The "big five" elected leaders -- Schwarzenegger and the legislative chieftains from both houses -- are slated to begin closed-door meetings today upon the governor's return from Washington, where he spent election day after casting a last-minute absentee ballot......Schwarzenegger has called for cuts that would hit every corner of the state. He announced plans to lay off 5,000 of the state's 235,000 workers and has proposed slashing education by up to $5 billion, selling state properties, borrowing $2 billion from local governments and potentially reducing eligibility for healthcare programs.

Los Angeles Mayor Antonio Villaraigosa predicted that the city's budget could take a hit -- but he vowed a fight: "I'm going to do everything I can to protect the city coffers."

While these results show voting citizens are angry and disgusted with state politicians and have no interest in making it easier for them to shuffle around cash to deal with the state's fiscal problems, even though pro-initiative forces outspent opponents over 10 to 1, state media seem to think the real problem is citizens making it hard on politicians.

As Joseph Mailander at his Street Hassle blog shows in a convenient chart, most state newspapers disagreed strongly with the voters about the merits of the initiatives. Loud complaints came from the Times and the Sacramento Bee about petulant voters messing things up for elected representatives with their complicated set of demands and restrictions on how money can be raised and spent in the state.

My colleagues at Reason magazine, and both former L.A. Times men themselves, Matt Welch and Tim Cavanaugh both poked at the media for being out of touch with what's really wrong with state fiscal policy: the state. As Welch wrote:

the sheer disproportionality of the blame-the-voter analysis reveals what close readers have long suspected is true: The Golden State's political class has long since given up agitating for government growth to be pared back even to the growth rate of inflation-plus-population. They treat massive public-sector pensions as a given, shudder with revulsion even at the mere scare-mention of a tiny percentage of state workers getting laid off, and pin the burden of proof not on the politicians who shovel up crappy new budget gimmicks, but rather on the voters who sensibly tell them to get stuffed.

In more local races, Carmen Trutanich beat Jack Weiss in their contentious runoff for city attorney, and city council district 5 as of this writing seems to be very narrowly in the hands of Paul Koretz over David Vahedi.
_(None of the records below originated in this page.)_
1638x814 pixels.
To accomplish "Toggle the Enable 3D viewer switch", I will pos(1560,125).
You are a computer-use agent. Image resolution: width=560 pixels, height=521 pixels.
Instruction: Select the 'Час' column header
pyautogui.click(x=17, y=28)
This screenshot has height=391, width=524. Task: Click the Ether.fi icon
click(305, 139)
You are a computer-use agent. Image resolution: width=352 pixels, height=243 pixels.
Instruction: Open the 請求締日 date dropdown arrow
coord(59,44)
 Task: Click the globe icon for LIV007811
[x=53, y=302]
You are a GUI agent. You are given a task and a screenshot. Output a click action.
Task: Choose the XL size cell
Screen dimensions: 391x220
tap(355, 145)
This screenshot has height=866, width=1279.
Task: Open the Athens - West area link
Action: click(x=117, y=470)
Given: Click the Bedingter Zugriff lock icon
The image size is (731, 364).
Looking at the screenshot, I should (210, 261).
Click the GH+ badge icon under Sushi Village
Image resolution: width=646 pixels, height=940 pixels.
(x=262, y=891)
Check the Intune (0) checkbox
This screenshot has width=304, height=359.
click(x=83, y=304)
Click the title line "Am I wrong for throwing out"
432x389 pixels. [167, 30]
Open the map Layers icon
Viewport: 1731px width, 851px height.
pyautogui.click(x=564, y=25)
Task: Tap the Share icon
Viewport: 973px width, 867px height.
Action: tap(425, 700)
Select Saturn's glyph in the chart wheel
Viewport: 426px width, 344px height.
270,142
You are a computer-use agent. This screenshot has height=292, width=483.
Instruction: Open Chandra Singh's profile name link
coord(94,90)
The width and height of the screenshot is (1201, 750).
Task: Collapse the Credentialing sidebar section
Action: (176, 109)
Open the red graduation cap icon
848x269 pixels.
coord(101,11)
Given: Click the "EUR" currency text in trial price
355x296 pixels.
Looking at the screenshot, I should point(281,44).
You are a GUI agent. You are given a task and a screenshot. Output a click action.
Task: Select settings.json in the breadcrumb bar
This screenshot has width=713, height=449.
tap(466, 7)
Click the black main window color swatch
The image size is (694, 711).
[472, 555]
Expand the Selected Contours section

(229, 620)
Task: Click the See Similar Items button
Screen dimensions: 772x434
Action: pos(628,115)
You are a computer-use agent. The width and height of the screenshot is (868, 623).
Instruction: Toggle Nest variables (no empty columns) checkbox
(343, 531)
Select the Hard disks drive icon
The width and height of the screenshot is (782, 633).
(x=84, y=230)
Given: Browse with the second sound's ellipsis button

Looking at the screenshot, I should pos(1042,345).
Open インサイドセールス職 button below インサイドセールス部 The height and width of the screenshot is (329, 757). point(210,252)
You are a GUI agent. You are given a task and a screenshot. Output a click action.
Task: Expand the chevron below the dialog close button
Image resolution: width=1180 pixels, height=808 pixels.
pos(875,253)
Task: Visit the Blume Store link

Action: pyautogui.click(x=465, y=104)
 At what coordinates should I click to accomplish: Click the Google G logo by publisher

See this L.A. Times account for more details.

Capitol Weekly predicts that Schwarzenegger's next step to dealing with a $21 billion budget gap is to return to the fiscal tough guy he sold himself as when running against Gray Davis in the first place:

Republicans who liked the first version of Arnold Schwarzenegger might find something to like in Schwarzenegger 3.0.

"In some instances, a loss is as much a mandate as a win," said [Schwarzenegger strategist Adam] Mendelsohn. "It's clear that he carries a mandate to cut the California budget down to the bone."

L.A. County twittered local results, and reported a local turnout of only 17 percent of eligible voters.